__Selected passage__.
Angular Kinetics 6

Let,

M = 80 kg be the mass of the man,

v = 3 m/s be the initial velocity of the man,

m = 160 kg be the mass of the platform,

r = 5 m be the radius of the platform,

I = mr²/2 be the platform's moment of inertia,

ω1 (to be calculated) be the angular velocity after he jumps on,

ω2 (to be calculated) be the angular velocity after he reaches the center.

Before he jumps on the platform his angular momentum

L = Mvr

This momentum will be preserved in both part a) and b)

a)

The angular momentum of the man plus the platform equals the initial L:

Mr²ω1 + Iω1 = L

ω1 = L/(Mr² + I)

= Mvr/(Mr² + mr²/2) =

= Mv/(Mr + mr/2) =

80×3/(80×5 + 160×5/2) = 0.3 s^-1

b) After he reaches the center, he still has some angular momentum due to the

size of his body. But I suspect we are supposed to ignore that.

So the angular momentum of the platform alone is to equal the initial L.

Iω1 = L

ω1 = L/I

= Mvr/(mr²/2)

= 2Mv/mr

= 2×80×3/160×5 = 0.6 s^-1

__Given data__.
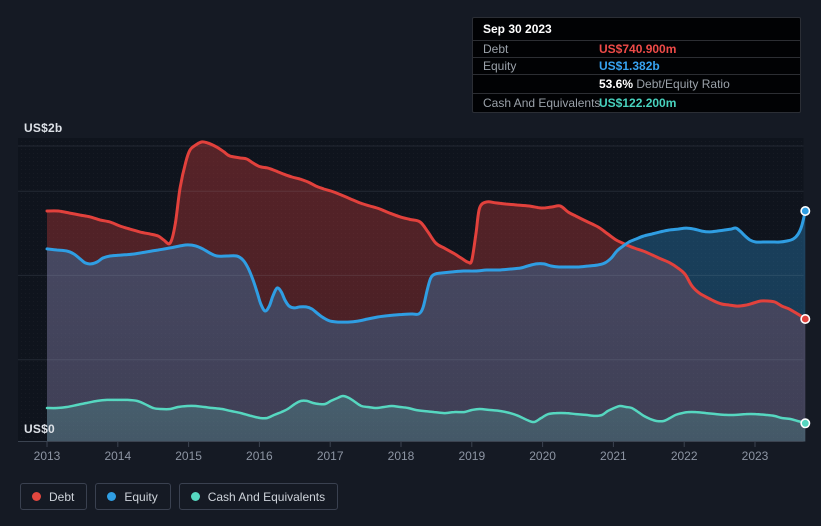 The height and width of the screenshot is (526, 821). Describe the element at coordinates (118, 456) in the screenshot. I see `x-axis-label-2014: 2014` at that location.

__Activity list__.
1 - Answer these questions about the angular kinetics solution above:
(a) What mass is given for the platform?
(b) What angular velocity is calculated in part a)?
(c) After the man reaches the center, what does the writer suspect we are supposed to ignore?
2 - Echo the angular kinetics solution between "ω1 = L/(Mr²" and "to ignore that.", inclusive.

__Expected outputs__.
1 -
(a) 160 kg
(b) 0.3 s^-1
(c) The angular momentum he still has because of the size of his body.

2 -
ω1 = L/(Mr² + I)

= Mvr/(Mr² + mr²/2) =

= Mv/(Mr + mr/2) =

80×3/(80×5 + 160×5/2) = 0.3 s^-1

b) After he reaches the center, he still has some angular momentum due to the

size of his body. But I suspect we are supposed to ignore that.